Exercise requirements: Tell how many lines in the data below hold the string "Identify"; give nothing but the number.

Excerpted records:
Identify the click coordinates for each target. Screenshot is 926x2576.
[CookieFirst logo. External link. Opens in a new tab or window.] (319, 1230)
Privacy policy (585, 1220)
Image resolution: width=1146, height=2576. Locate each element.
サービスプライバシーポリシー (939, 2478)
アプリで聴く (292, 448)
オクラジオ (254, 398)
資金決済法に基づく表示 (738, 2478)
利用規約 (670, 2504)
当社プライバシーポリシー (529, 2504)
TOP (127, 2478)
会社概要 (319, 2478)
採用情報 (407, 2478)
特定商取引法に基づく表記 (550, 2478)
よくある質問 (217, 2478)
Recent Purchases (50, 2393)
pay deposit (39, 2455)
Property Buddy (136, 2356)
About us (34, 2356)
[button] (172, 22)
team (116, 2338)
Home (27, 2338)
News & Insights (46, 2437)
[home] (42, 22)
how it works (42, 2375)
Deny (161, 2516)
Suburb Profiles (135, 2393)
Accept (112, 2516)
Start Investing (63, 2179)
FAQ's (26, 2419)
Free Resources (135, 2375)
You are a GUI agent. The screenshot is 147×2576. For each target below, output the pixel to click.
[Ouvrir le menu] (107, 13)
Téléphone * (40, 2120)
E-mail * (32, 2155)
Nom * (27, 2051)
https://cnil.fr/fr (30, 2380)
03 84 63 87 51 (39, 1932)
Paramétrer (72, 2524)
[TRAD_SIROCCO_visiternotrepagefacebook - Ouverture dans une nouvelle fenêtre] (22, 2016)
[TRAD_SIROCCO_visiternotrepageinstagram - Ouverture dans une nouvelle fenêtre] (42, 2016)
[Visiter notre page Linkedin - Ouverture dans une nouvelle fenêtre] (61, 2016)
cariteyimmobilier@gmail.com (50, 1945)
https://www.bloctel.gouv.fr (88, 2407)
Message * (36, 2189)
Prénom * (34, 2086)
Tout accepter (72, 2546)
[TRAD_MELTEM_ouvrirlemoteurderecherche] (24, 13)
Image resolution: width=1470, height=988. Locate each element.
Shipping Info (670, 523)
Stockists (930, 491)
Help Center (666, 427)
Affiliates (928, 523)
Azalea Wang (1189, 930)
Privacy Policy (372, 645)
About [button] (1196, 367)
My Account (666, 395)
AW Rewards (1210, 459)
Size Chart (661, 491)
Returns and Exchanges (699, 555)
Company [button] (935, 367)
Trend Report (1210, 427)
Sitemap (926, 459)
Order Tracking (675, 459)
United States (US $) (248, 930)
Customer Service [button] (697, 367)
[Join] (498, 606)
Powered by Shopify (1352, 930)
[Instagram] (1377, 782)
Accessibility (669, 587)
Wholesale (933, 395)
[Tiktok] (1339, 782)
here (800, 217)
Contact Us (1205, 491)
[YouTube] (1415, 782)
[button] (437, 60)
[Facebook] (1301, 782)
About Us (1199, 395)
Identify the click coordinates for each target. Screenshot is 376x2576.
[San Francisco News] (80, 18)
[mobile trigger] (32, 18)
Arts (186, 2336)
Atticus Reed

Answer space: 2